Activity:
An exact reproduction of the data below is the required answer.

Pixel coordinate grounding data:
#####

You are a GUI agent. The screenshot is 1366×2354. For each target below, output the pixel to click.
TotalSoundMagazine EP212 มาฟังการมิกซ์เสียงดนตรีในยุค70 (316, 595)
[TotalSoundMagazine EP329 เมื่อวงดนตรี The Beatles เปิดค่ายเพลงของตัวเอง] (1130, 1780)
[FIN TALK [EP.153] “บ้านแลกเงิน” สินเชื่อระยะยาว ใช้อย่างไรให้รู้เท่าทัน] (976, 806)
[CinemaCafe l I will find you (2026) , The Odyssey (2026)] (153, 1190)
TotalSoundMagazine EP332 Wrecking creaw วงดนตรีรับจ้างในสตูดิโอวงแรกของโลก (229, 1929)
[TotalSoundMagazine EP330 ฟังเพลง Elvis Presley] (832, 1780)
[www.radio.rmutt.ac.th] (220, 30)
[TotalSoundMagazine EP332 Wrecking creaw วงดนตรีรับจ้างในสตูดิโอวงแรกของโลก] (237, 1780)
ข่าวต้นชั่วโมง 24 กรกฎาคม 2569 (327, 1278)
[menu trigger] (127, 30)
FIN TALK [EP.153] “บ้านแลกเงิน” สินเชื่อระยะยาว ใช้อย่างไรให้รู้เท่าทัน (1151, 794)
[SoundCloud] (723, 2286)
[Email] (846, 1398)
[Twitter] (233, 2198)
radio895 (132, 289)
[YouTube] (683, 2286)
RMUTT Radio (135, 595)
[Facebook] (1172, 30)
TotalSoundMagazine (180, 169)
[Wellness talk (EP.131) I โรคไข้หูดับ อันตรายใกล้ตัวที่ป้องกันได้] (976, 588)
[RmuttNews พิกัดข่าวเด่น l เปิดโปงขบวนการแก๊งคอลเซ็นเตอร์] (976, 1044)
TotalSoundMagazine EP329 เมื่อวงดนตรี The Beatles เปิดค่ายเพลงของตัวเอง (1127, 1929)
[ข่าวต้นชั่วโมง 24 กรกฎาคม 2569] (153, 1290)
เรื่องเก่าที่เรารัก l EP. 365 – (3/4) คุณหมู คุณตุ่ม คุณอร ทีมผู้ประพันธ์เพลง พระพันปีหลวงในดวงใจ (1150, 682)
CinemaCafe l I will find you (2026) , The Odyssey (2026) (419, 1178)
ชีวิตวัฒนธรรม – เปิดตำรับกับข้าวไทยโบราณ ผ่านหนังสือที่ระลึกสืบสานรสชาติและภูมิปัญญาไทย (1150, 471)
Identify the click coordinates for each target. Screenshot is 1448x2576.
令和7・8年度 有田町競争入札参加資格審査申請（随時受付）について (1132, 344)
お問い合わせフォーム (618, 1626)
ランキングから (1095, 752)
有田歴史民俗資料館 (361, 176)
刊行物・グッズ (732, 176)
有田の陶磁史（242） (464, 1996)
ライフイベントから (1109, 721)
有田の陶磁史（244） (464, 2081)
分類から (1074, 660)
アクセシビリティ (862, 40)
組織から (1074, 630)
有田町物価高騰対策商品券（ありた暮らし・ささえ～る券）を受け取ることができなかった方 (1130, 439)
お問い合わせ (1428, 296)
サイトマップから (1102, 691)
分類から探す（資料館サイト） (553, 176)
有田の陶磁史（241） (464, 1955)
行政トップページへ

#####

Result for this exercise:
You are a GUI agent. The screenshot is 1366×2354. For each target below, output the pixel to click.
TotalSoundMagazine EP212 มาฟังการมิกซ์เสียงดนตรีในยุค70 (316, 595)
[TotalSoundMagazine EP329 เมื่อวงดนตรี The Beatles เปิดค่ายเพลงของตัวเอง] (1130, 1780)
[FIN TALK [EP.153] “บ้านแลกเงิน” สินเชื่อระยะยาว ใช้อย่างไรให้รู้เท่าทัน] (976, 806)
[CinemaCafe l I will find you (2026) , The Odyssey (2026)] (153, 1190)
TotalSoundMagazine EP332 Wrecking creaw วงดนตรีรับจ้างในสตูดิโอวงแรกของโลก (229, 1929)
[TotalSoundMagazine EP330 ฟังเพลง Elvis Presley] (832, 1780)
[www.radio.rmutt.ac.th] (220, 30)
[TotalSoundMagazine EP332 Wrecking creaw วงดนตรีรับจ้างในสตูดิโอวงแรกของโลก] (237, 1780)
ข่าวต้นชั่วโมง 24 กรกฎาคม 2569 (327, 1278)
[menu trigger] (127, 30)
FIN TALK [EP.153] “บ้านแลกเงิน” สินเชื่อระยะยาว ใช้อย่างไรให้รู้เท่าทัน (1151, 794)
[SoundCloud] (723, 2286)
[Email] (846, 1398)
[Twitter] (233, 2198)
radio895 (132, 289)
[YouTube] (683, 2286)
RMUTT Radio (135, 595)
[Facebook] (1172, 30)
TotalSoundMagazine (180, 169)
[Wellness talk (EP.131) I โรคไข้หูดับ อันตรายใกล้ตัวที่ป้องกันได้] (976, 588)
[RmuttNews พิกัดข่าวเด่น l เปิดโปงขบวนการแก๊งคอลเซ็นเตอร์] (976, 1044)
TotalSoundMagazine EP329 เมื่อวงดนตรี The Beatles เปิดค่ายเพลงของตัวเอง (1127, 1929)
[ข่าวต้นชั่วโมง 24 กรกฎาคม 2569] (153, 1290)
เรื่องเก่าที่เรารัก l EP. 365 – (3/4) คุณหมู คุณตุ่ม คุณอร ทีมผู้ประพันธ์เพลง พระพันปีหลวงในดวงใจ (1150, 682)
CinemaCafe l I will find you (2026) , The Odyssey (2026) (419, 1178)
ชีวิตวัฒนธรรม – เปิดตำรับกับข้าวไทยโบราณ ผ่านหนังสือที่ระลึกสืบสานรสชาติและภูมิปัญญาไทย (1150, 471)
Identify the click coordinates for each target. Screenshot is 1448x2576.
令和7・8年度 有田町競争入札参加資格審査申請（随時受付）について (1132, 344)
お問い合わせフォーム (618, 1626)
ランキングから (1095, 752)
有田歴史民俗資料館 (361, 176)
刊行物・グッズ (732, 176)
有田の陶磁史（242） (464, 1996)
ライフイベントから (1109, 721)
有田の陶磁史（244） (464, 2081)
分類から (1074, 660)
アクセシビリティ (862, 40)
組織から (1074, 630)
有田町物価高騰対策商品券（ありた暮らし・ささえ～る券）を受け取ることができなかった方 (1130, 439)
お問い合わせ (1428, 296)
サイトマップから (1102, 691)
分類から探す（資料館サイト） (553, 176)
有田の陶磁史（241） (464, 1955)
行政トップページへ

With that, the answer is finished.